De plus, L’université et les centres de recherche étant, par essence, modernes. S’ils deviennent archaïques ou passéistes, ils ne remplissent plus leurs missions ontologiques. Aujourd’hui, la modernité se mesure à l’aune de la mise en œuvre des technologies de l’information et de la communication qui doivent innerver toute la vie des temples du savoir, de la production des connaissances et des compétences au renouvellement de celles-ci (recherche) en passant par leur diffusion (techniques et modalités de transmission des savoirs et savoir-faire). La modernité dans les universités reste donc incontournable. Tout comme une régression de la massification aveugle de la délivrance des diplômes, qui correspond à une infantilisation des étudiants, à un paternalisme de mauvais aloi et à une démagogie à la fois éhontée, désuète et périlleuse. Sans omettre la qualité des enseignements.
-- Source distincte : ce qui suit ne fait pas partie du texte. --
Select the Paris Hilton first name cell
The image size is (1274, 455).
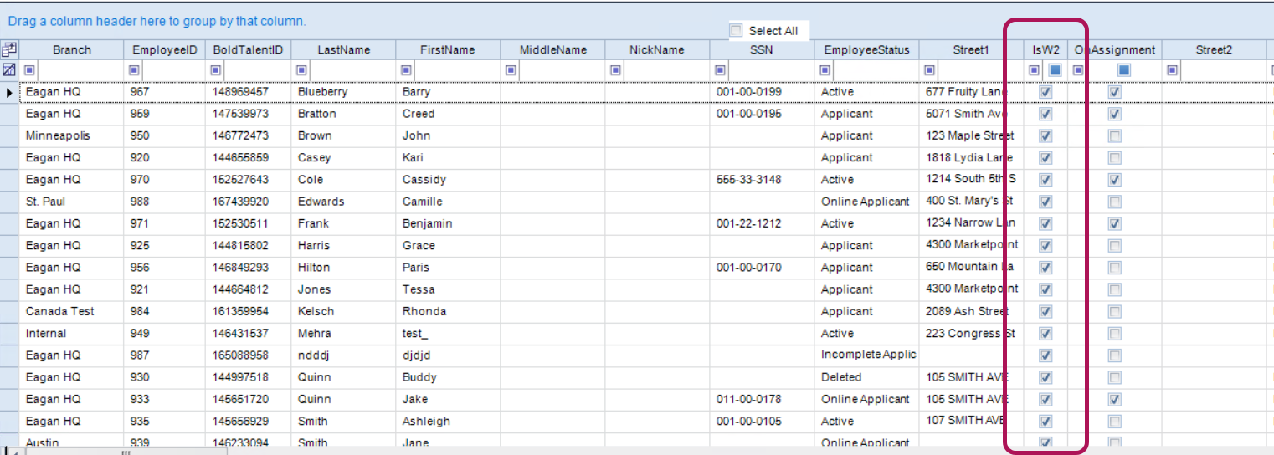447,268
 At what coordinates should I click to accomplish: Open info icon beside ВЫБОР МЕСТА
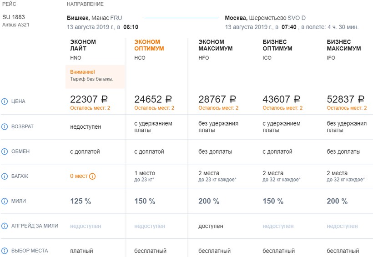[5, 251]
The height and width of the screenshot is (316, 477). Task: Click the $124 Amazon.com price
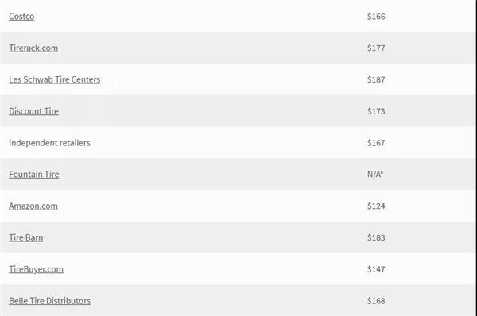[376, 206]
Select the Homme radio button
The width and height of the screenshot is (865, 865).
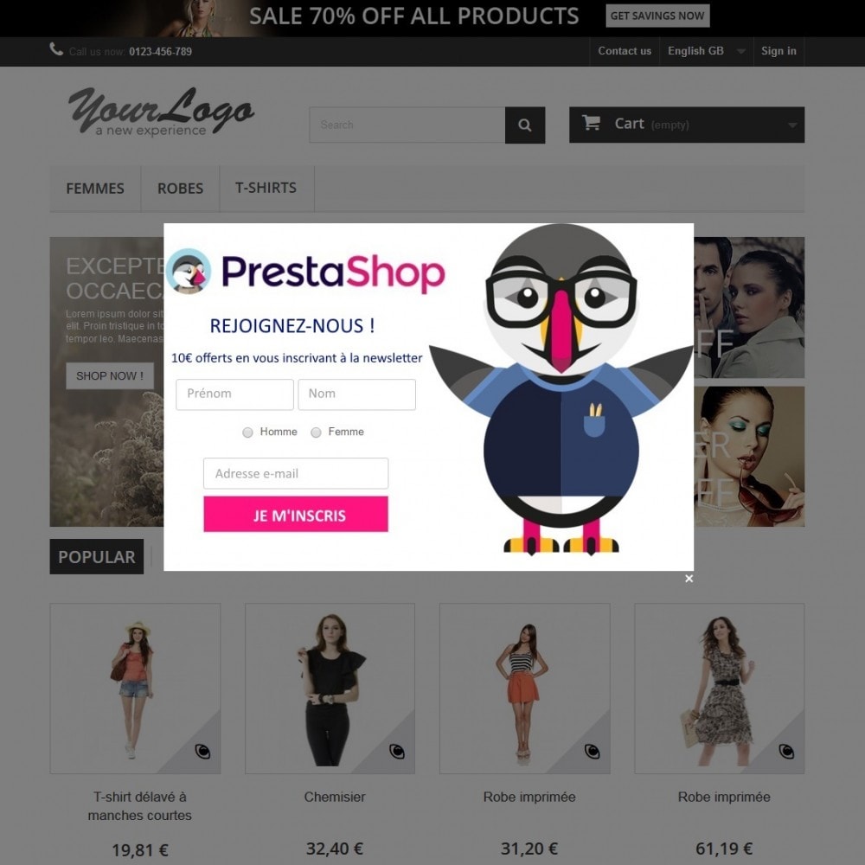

La qualité qui suppose d’après le Pr Jacques Fame Ndongo, « des enseignants bien formés, dévoués et en nombre suffisant (normes de l’Unesco : 1 enseignant pour 30 étudiants), des laboratoires équipés et modernes ; des personnels d’appui compétents ; un système d’information (données statistiques et informatiques) performants ; des infrastructures adéquates quantitativement et qualitativement, des curricula de formation pertinents (enracinés dans l’Africanité et ouverts au monde), une stratégie éducative bien pensée : ne former ni des déracinés et des acculturés ni des cadres myopes et nombrilistes ou des thuriféraires ; un système d’évaluation performant (qui évite le pantagruélisme éculé que récusait Rabelais et le psittacisme stérile), une gouvernance sociale efficiente au sein de l’Université (franchises universitaires, statut de l’étudiant spécifiant les droits et obligations de celui-ci, aires de jeu, structures sanitaires adéquates, encadrement psycho-social dans des centres médico-sociaux appropriés etc.) » Le Cameroun compte huit universités d’Etat dont, Douala, Bamenda, Buéa , Dschang, Yaoundé I, Yaoundé II, Ngaoundéré, Maroua.